Last night, the Federal Reserve cut interest rates by 25 basis points, a result that was expected by everyone. However, as soon as the dot plot was released, it directly dampened the market's spirits, suggesting that there might only be one rate cut next year. Powell's speech also leaned hawkish; while mentioning that inflation remains high and risks are rising, he also noted that the labor market is somewhat weak, but we need to look at subsequent data. The message is clear: rate cuts are possible, but don't expect a flood of liquidity!
Affected by this news, ETH surged initially, but then turned and plummeted, now hovering around 3250, clearly indicating that the bullish news has played out, and the hawkish comments frightened the market.
Let me state my opinion directly: 3220 is the dividing line for ETH's bullish and bearish outlook. If this level is broken, the trend is likely to turn bearish, with the first support level down at 2960; if it falls hard, it could reach 2620.

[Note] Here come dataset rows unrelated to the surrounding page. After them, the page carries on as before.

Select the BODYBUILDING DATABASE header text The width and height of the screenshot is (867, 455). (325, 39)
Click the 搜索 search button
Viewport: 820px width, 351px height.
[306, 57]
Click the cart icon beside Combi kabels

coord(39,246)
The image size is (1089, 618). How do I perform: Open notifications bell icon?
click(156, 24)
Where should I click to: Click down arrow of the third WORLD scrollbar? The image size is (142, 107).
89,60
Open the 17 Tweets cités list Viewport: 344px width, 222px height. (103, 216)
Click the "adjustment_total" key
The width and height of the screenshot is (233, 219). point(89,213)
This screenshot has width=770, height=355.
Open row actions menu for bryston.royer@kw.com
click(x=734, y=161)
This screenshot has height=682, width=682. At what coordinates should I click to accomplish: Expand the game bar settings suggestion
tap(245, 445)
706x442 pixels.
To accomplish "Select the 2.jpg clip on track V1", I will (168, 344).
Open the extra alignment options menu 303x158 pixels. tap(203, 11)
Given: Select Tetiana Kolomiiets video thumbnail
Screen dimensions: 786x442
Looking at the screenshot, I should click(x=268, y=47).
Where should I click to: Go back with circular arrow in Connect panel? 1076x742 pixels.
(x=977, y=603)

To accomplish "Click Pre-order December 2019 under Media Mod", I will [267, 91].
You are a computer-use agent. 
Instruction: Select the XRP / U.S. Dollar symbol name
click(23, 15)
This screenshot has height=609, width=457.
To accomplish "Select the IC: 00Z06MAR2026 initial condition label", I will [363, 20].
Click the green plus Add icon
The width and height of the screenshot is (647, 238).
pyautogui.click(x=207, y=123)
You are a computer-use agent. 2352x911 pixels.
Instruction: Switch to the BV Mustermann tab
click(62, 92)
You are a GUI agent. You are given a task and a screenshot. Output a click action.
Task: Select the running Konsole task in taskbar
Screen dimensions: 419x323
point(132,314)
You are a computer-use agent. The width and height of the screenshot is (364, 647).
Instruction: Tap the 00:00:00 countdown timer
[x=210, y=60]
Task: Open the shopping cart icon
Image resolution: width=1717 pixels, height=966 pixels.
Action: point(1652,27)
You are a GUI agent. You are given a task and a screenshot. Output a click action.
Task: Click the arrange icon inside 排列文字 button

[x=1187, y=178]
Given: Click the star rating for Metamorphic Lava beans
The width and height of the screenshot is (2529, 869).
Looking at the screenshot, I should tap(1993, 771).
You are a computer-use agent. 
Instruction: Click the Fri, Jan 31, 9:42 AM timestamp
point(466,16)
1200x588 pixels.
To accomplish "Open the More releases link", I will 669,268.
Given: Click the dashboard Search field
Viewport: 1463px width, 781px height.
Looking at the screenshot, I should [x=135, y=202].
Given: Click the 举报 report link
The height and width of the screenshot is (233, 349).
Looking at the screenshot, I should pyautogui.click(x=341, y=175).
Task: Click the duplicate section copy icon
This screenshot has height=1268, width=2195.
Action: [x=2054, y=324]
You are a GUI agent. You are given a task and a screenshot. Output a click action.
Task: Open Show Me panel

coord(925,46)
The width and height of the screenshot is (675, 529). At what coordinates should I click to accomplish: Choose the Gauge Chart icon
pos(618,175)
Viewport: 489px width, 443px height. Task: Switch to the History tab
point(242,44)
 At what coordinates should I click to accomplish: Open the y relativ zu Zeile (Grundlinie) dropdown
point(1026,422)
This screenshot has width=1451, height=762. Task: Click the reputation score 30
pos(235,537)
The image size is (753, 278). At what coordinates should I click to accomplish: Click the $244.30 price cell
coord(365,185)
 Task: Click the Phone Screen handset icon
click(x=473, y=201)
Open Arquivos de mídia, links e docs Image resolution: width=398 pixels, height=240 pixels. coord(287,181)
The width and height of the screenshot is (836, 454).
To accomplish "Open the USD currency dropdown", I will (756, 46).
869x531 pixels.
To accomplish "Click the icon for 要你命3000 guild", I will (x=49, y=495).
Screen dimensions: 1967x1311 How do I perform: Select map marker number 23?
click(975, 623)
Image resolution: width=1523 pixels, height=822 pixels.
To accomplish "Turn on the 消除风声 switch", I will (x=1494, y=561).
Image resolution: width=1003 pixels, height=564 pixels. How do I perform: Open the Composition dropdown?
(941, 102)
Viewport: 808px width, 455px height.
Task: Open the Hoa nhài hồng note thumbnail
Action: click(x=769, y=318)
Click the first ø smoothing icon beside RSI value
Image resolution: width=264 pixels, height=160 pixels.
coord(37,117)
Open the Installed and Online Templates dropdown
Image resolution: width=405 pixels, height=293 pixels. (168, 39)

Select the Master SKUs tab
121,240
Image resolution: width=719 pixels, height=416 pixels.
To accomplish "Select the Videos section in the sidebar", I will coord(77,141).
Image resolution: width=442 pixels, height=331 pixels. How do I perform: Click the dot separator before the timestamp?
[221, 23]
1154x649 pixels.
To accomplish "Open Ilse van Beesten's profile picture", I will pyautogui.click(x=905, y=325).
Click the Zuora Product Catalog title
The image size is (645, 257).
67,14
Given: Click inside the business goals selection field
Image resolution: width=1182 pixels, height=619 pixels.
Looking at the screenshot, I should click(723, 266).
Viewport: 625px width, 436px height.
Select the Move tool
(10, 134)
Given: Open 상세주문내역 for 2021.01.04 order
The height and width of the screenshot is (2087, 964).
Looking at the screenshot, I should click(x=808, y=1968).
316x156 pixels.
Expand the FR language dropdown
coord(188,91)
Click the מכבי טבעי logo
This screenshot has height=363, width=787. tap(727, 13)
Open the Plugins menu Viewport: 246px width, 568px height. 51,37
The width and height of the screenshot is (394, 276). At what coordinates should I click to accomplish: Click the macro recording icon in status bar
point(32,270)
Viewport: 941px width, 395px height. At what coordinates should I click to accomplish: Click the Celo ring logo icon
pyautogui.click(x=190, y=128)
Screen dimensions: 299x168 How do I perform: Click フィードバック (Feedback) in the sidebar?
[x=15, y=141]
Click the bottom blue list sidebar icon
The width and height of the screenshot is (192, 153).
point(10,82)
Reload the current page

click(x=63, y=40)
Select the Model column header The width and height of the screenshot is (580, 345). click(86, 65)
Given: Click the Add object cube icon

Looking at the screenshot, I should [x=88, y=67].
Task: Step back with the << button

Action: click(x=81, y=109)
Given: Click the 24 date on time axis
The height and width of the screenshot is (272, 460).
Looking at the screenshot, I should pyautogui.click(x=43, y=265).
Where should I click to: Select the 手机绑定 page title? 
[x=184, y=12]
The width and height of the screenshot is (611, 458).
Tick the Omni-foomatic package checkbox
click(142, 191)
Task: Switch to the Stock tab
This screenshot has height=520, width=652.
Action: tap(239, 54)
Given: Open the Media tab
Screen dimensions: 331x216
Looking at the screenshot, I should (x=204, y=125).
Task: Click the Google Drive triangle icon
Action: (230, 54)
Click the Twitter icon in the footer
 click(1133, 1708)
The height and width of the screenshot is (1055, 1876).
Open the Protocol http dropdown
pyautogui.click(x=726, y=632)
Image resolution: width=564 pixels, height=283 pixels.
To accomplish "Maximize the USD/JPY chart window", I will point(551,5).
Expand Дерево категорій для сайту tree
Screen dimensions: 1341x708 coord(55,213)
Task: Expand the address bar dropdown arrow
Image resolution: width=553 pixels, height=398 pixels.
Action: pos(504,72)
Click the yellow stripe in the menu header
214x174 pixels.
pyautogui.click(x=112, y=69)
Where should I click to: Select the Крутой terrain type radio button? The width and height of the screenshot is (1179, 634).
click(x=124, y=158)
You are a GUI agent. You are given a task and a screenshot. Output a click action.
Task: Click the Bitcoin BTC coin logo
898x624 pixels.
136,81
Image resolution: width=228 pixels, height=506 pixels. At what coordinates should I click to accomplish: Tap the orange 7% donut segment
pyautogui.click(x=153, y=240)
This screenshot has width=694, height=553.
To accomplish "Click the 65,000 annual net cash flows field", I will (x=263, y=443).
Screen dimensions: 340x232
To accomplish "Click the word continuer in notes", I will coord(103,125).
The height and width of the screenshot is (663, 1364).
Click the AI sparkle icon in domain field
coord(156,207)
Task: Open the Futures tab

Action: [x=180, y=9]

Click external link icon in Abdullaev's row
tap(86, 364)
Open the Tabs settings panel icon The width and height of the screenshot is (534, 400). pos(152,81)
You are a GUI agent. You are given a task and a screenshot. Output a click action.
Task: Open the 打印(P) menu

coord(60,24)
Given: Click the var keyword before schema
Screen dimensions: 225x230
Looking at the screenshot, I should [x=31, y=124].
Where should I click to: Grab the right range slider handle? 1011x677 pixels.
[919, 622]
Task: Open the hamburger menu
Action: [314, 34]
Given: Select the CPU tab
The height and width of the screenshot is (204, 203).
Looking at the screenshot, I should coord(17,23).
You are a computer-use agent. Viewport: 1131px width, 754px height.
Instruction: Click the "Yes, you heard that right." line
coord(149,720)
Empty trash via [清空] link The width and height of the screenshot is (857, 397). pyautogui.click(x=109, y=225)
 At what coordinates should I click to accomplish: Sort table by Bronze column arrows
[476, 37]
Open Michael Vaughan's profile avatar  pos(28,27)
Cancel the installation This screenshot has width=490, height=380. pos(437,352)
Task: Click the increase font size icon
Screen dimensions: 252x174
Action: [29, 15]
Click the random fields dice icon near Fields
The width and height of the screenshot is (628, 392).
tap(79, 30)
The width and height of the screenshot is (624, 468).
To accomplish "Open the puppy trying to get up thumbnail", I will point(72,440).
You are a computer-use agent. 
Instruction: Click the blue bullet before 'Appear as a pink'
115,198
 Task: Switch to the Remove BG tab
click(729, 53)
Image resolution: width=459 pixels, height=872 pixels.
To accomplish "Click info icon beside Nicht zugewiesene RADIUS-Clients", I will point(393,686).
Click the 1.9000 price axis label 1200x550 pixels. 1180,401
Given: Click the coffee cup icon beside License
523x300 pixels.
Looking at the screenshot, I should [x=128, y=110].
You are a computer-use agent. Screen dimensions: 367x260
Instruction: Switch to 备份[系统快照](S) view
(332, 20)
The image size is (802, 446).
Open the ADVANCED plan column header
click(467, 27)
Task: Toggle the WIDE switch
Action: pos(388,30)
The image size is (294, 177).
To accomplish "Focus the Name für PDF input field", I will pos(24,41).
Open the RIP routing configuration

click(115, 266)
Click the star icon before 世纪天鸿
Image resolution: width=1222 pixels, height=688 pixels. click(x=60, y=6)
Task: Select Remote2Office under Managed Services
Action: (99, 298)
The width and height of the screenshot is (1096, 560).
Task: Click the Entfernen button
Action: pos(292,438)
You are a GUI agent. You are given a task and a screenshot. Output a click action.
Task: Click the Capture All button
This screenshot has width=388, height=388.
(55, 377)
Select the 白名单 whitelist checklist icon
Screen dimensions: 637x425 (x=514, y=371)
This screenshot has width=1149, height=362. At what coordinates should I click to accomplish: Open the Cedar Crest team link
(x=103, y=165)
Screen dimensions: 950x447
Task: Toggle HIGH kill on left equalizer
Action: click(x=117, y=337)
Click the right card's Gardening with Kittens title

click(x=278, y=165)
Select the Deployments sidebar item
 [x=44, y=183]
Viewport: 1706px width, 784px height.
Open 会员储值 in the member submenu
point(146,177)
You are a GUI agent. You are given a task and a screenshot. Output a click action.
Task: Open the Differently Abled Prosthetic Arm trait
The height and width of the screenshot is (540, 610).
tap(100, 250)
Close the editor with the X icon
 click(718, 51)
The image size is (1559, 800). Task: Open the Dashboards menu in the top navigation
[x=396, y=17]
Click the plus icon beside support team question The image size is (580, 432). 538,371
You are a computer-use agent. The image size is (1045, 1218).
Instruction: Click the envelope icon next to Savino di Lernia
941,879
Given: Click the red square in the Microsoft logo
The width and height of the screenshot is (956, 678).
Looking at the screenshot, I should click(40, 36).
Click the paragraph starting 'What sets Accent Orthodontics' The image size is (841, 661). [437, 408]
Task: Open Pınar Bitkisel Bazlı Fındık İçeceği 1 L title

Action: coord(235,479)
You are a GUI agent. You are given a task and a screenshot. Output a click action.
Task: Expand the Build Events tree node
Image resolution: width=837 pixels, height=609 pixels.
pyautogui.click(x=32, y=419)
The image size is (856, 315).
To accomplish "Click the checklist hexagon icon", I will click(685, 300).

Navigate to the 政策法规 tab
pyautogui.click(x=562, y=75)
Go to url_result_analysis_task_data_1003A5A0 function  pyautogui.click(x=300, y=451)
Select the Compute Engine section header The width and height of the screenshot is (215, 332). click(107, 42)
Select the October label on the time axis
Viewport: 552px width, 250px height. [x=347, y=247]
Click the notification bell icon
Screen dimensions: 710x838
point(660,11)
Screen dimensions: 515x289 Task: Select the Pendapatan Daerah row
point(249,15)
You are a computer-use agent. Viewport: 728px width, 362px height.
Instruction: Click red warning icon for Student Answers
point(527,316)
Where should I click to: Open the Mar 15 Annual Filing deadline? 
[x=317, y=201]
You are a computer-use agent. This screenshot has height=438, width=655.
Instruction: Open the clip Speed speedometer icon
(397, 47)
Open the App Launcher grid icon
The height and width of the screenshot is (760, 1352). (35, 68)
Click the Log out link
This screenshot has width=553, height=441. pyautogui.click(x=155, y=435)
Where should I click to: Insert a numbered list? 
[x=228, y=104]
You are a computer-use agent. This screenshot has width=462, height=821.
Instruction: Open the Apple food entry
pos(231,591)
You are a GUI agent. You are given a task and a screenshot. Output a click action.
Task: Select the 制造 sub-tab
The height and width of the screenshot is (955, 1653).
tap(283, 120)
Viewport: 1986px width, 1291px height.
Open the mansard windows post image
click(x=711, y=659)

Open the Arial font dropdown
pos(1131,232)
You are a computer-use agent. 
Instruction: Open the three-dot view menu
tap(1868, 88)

Looking at the indicators, the MACD dual lines show signs of weakness at high levels, and the trading volume is not keeping up. When ETH surged, the volume clearly shrank; if it breaks the key position, it might actually lead to a volume-driven decline, which is not a good signal.
So everyone needs to keep a close watch today. If ETH can stay above 3220, we can still expect some oscillation or a weak rebound, but definitely don't go all in; there’s heavy resistance around 3540 above.
If it breaks below 3220 with increased volume, don’t hesitate; reduce your positions and hedge as needed. If the trend turns bearish, you have to follow the market.
Don't let the words "interest rate cut" cloud your judgment; the market trades on expectations, and right now, expectations are weak, with liquidity not returning quickly. The most common mistake retail investors make is holding on tightly when prices drop, then chasing high when there’s a slight rebound; if the timing is off, the whole portfolio can be lost.
Take for example a friend of mine, who in a similar market environment, didn't get the timing right, chased in when he saw a slight rebound, and then the price dropped again. Not only did he not make money, but he also lost a lot. So everyone must be cautious.
If the 3220 level holds, we stay steady; if it breaks, run quickly and wait for the market to provide clearer signals. Remember, preserving your capital is key to waiting for bigger profit opportunities. Don’t blindly gamble when the market direction is unclear.